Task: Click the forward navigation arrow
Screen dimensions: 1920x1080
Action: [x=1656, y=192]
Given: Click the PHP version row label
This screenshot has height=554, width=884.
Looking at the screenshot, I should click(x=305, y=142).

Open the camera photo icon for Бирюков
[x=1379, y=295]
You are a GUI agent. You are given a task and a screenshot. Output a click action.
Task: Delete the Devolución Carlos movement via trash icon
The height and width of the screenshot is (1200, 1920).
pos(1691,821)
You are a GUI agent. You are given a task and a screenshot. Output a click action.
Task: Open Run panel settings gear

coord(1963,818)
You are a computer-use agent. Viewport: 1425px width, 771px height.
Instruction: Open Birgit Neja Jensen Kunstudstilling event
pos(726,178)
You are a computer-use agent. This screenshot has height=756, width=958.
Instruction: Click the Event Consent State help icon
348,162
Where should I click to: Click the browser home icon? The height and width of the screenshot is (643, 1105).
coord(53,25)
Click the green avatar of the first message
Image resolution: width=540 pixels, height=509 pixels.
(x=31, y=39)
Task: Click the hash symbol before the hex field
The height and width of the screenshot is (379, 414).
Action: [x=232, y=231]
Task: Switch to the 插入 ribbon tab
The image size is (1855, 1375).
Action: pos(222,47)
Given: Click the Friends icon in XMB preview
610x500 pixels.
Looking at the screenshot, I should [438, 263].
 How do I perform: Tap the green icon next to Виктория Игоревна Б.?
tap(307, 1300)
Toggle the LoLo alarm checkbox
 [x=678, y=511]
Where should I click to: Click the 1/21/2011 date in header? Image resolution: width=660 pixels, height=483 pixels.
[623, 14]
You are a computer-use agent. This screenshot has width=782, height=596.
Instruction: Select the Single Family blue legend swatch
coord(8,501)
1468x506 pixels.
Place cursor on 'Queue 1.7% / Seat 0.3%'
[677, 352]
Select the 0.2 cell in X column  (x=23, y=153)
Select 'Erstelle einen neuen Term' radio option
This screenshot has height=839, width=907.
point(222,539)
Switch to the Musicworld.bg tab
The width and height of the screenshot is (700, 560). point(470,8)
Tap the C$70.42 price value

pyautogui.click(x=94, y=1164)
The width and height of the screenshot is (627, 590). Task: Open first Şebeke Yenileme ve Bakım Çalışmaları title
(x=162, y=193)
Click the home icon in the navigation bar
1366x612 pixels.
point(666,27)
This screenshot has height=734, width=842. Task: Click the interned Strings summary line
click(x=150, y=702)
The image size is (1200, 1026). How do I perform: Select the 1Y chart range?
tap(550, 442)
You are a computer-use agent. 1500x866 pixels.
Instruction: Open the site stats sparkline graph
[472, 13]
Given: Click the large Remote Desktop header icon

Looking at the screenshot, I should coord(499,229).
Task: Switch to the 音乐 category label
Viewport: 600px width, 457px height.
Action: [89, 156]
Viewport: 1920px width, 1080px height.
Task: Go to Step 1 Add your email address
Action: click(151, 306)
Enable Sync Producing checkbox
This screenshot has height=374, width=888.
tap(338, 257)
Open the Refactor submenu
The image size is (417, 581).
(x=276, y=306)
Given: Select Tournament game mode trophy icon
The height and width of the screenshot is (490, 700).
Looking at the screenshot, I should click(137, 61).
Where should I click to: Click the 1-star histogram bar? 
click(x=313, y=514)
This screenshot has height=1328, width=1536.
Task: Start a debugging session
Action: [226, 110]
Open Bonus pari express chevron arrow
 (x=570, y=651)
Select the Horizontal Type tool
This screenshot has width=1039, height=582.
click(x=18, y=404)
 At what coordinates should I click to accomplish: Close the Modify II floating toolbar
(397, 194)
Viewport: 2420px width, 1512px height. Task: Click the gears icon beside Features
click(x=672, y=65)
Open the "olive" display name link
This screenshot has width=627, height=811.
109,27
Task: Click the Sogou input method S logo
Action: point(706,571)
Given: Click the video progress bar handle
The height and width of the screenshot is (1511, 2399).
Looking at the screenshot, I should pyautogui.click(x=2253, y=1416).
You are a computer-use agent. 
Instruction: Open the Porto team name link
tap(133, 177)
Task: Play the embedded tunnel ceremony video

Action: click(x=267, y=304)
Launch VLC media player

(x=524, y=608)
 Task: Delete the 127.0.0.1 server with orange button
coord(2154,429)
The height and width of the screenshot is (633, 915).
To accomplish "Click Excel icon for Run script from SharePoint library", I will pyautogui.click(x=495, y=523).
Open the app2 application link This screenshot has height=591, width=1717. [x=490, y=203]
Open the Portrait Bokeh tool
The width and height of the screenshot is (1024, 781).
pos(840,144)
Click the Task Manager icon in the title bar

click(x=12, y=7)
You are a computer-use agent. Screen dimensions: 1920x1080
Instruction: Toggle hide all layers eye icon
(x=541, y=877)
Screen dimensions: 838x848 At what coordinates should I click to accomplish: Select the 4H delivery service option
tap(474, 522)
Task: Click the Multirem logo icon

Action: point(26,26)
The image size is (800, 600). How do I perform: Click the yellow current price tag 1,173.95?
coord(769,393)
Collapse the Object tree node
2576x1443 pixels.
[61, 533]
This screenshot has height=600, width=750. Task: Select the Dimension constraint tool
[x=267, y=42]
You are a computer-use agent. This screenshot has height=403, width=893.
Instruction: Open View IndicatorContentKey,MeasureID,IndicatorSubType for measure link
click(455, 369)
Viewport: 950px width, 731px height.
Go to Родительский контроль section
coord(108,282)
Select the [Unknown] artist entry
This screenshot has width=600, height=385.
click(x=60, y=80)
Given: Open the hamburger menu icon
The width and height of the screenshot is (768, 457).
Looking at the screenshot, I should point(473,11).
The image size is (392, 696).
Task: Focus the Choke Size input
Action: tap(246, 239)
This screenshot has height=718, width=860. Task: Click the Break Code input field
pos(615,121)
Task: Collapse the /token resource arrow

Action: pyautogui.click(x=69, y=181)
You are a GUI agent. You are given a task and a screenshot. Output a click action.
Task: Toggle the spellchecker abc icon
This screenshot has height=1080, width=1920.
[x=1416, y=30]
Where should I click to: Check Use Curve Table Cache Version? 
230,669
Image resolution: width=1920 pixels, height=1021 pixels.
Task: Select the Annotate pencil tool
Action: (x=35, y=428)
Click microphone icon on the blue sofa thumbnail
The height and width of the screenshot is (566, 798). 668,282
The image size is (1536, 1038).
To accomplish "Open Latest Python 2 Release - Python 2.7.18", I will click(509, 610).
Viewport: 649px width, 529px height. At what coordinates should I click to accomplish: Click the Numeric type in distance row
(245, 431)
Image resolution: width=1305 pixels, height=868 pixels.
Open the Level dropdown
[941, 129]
------------------------
> **Aim of the exercise**
Copy out the rows from the line containing "Given: Click the large" through the line containing "(x=276, y=306)", word for word.

> **Exercise response**
Given: Click the large Remote Desktop header icon

Looking at the screenshot, I should coord(499,229).
Task: Switch to the 音乐 category label
Viewport: 600px width, 457px height.
Action: [89, 156]
Viewport: 1920px width, 1080px height.
Task: Go to Step 1 Add your email address
Action: click(151, 306)
Enable Sync Producing checkbox
This screenshot has height=374, width=888.
tap(338, 257)
Open the Refactor submenu
The image size is (417, 581).
(x=276, y=306)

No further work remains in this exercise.